Choosing the best agent type
In most production environments and organizations in the past decade, there were numerous Microsoft Windows-based operating systems. In order to satisfy the multitude of requirements, there are two possible agent types when it comes to Windows agents. The most recommended agent is the service type. This stands for installing the agent as a standard Windows service. As such, it is executed on each startup like the other services.
Another possibility is opting for the standalone agent type. This solution is best fit for those scenarios where the client machine is not networked, and it is not supposed to contact and provide the central management server with the gathered inventory. It may rarely happen that due to some side company regulations, we are not allowed to install more services. The same situation applies to laptops that are in the field the majority of the time. In these cases, opting for this kind of agent is our only solution.
The standalone agent gathers and saves the inventory locally. The exported results can then be imported. Should we require an update to the database, we need to execute again the standalone agent on the said computer so that it refreshes the inventory, and then we'll head over to import again. This can also be scheduled and automated. We're going to discuss this in detail in a later chapter when we get into inventorying client hosts that are not networked.

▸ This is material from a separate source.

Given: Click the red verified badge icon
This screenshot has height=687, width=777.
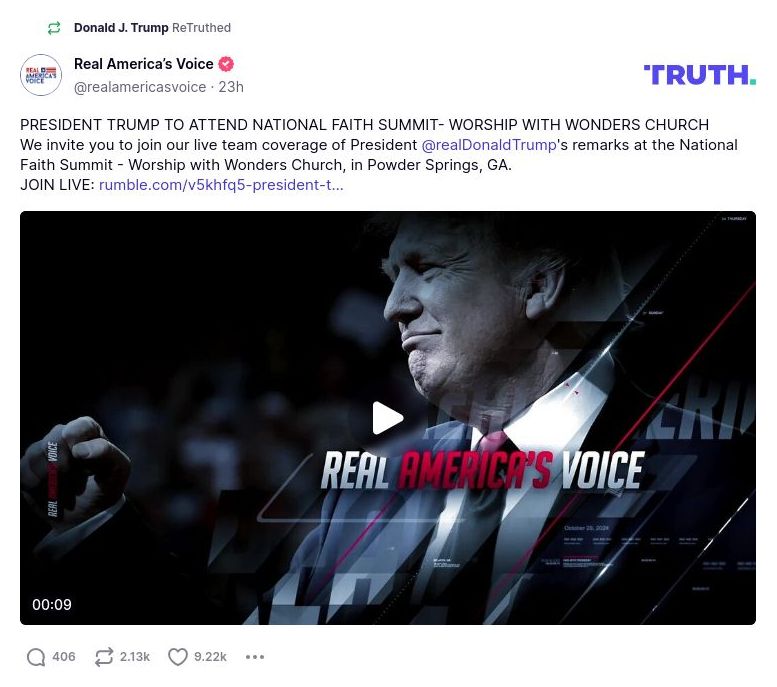Looking at the screenshot, I should coord(227,64).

In short, unless the host is not able to network or strict company policies are restricting the installation of new Windows service, we should always choose the first route.
Setting up the agent as a service has many benefits:
- Hosts are inventoried even when users are not logged in. Should the employee be on vacation, the machine is still inventoried on a predefined basis.

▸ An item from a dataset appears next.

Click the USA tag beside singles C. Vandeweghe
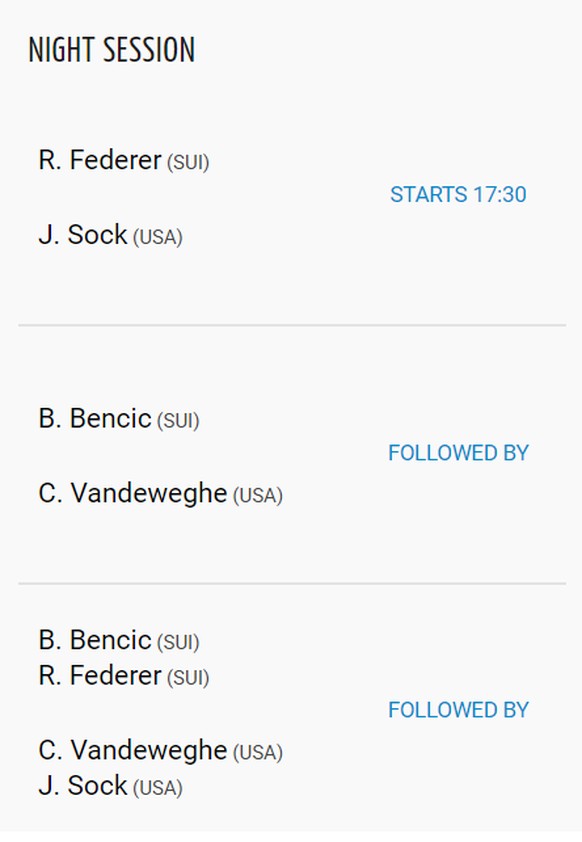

- Package deployment functionality is possible. It happens in the background, and it will not require user interaction. The employee can work seamlessly.
By default, the service is installed to be launched under the LocalSystem account.

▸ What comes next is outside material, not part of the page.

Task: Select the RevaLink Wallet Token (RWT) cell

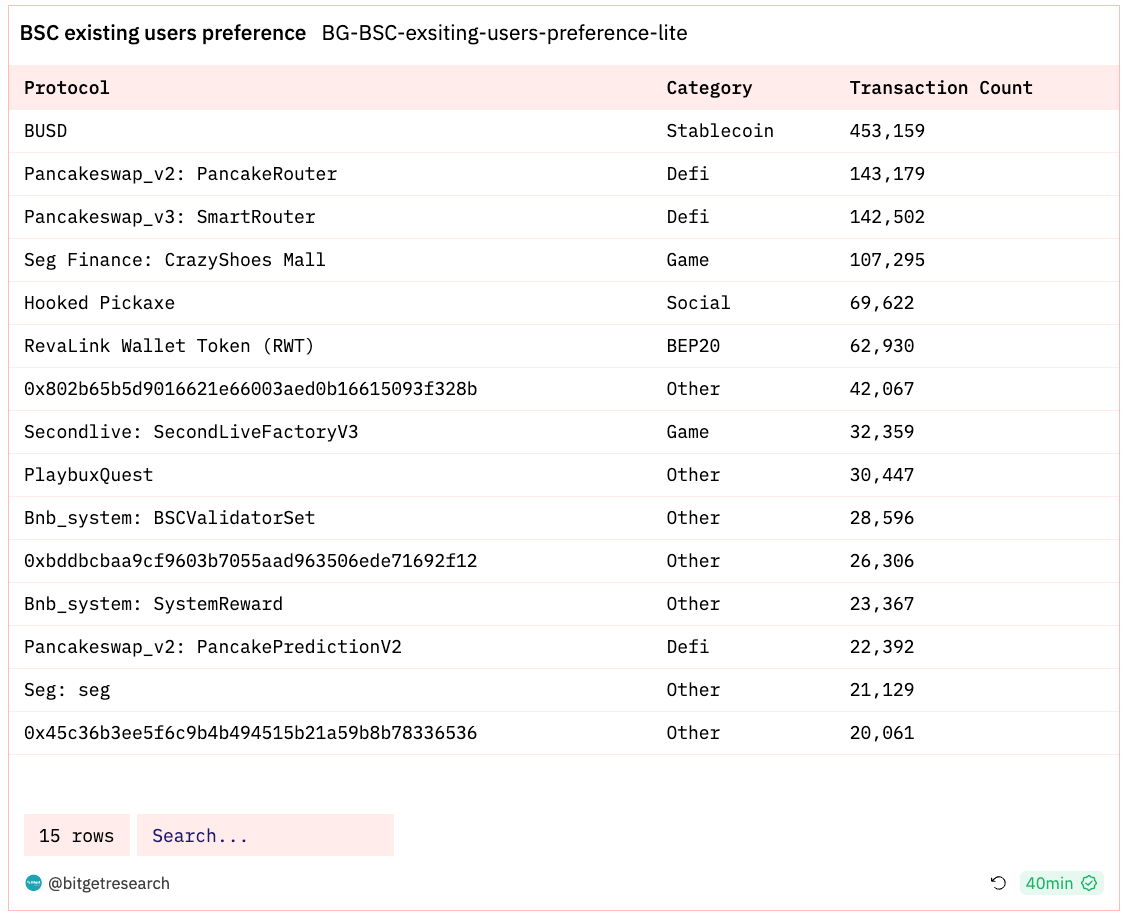Action: click(x=169, y=346)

Demystifying the LocalSystem account of Windows OS
Years ago, most system level services were run under the LocalSystem account. It was the only account that provided such privileges. It was the most powerful as well. Later on, Microsoft implemented two derivates of the almighty System account: LocalService and NetworkService. Depending on their needs, services are now run under either of these. The OCS-NG client agent has remained under the almighty LocalSystem account.
These accounts are all predefined local accounts. LocalSystem is the only account that can access the security database located at HKLM\Security inside the Windows registry. Other than these, it has unrestricted access to local resources. It has enough privileges to bring down a system to its knees (or worse), if the server is a harmful one.
LocalService and NetworkService are limited privileges accounts. The latter provides more security by protecting local resources, but it won't protect remote ones. Services logged in under the NetworkService account are authenticated using the computer's account within the domain. In this way, if they try to access remote shares, the policy that determines this eligibility is determined on the system that initiates the connection.
In case of LocalService accounts, the services are authenticated as no one—technically, it is a kind of anonymous connection. Should the same service running under LocalService want to access remote shares, the requests are only allowed if the shares are available to everyone. As you can see, the LocalService makes it tougher to take over remote clients.
Note
For more information regarding how to tighten down these security permissions, please refer to the following Microsoft documentation. It is a comprehensive guide on how services are working, how to strip their privileges from the token, and so on. Refer to the document titled Services and Service Accounts Security Planning Guide at:
As mentioned earlier, the OCS-NG agent is set under the powerful SYSTEM account. One side of the coin is that it won't struggle to gather the necessary inventory data and it gets its job done. However, if we are security conscious and we want to tighten down these permissions, we need to follow the previously mentioned Microsoft's planning guide.
In a robust environment, which is otherwise firewalled, protected, and monitored against miscellaneous behavior, the chances are really slim (close to none) that the OCS-NG agent will be exploited in order to access some unrestricted network resource. Thus, we do not consider this as a priority at all. It is just food for thought. It does not mean that leaving the service under that account will open a dangerous security hole.
The real deal is to know how to deal with SYSTEM accounts, like in the case of unknown services, things can get messy fast. That was the reason why we demystified them. In our case now, the OCS-NG agent is popular, and under no means has malicious attempts.
Another option is to create a special log on account for service, if used within a domain environment. Neither of these is the best option that universally applies to every kind of situation. Ultimately, it depends on the environment, and these are all options. We need to make the best use of each of these options, read that Microsoft guide on security planning regarding services and design the best approach. In the end, it's always up to us to tighten our security.